Watch as Leslie explains this difference using a box.
Transcript of Today’s Episode
Welcome to another episode of Interactive Biology TV, where we’re making biology fun! My name is Leslie Samuel. In today’s episode, I’m going to be answering a question that was left on my blog. On Episode 12 where I spoke about the absolute and relative refractory periods, a question was left by Akbar, and his question was, “Can you please elaborate a bit more on the inactive state of the sodium channel? How does it differ from the closed state?” That’s a very good question and I’m glad he asked it.
In order to illustrate the difference, I’m going to use this box here. The type of box doesn’t matter too much. Let’s say that this box is a voltage-gated sodium channel. There are 3 states that this box can be in.
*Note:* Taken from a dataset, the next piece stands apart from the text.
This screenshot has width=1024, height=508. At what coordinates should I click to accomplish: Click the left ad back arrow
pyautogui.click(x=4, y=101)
It can be closed, which you can see right now, and it can be open, and it can be inactivated. The way this works is we have 2 gates. These are the 2 gates. I’m going to call this the activation gate, and I’m going to call this the inactivation gate.
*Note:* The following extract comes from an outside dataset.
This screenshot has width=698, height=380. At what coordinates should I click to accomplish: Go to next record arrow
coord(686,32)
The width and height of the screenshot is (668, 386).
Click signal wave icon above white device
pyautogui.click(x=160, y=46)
So we have a stimulus that comes along, and the stimulus causes the membrane potential to become more positive, and it reaches the threshold. Now, the cool thing about this activation gate is that it’s positively charged. Imagine that you have a bunch of positive charges inside here, and let’s say it’s inside the cell, what is that going to do to the positive charge of the gate? Now, you probably know that like charges repel, and opposite charges attract. Well, we have like charges here, and as that charge builds up, that positive charge is going to cause the positively charged activation gates to open.
When that happens, within 0.5-1.0 millisecond, the inactivation gate automatically closes. That has to do with the structure of the gate, the structure of the channel, and a few different properties that I’m not going to go into. But basically, the idea is once it opens, this just closes automatically after a certain period of time. That period of time would be 0.5-1.0 millisecond. Once it’s inactive, you can’t re-stimulate it. The only way for you to re-stimulate the channel is that it needs to be reset to the closed state. As we said, the activation gate is positively charged, so when the second phase of the action potential happens and potassium rushes out of the cell, the cell becomes more negative, and as it becomes more negative, this gate now gets pulled in so that the channel closes.
So the difference between inactive and closed is: inactive means that the inactivation gate is closed; when it’s fully closed, it’s when both gates are closed, so the activation gate now is closed, and it’s ready to start another action potential.
I hope that clarifies it for you, Akbar, or anyone else that’s listening. If you have any more questions about any of the topics, please feel free to leave them in the comments below, and like I said, like you’re seeing here, I’d be more than happy to make a follow-up video or answer your question in the comments. That’s it for this episode, and I’ll see you in the next one.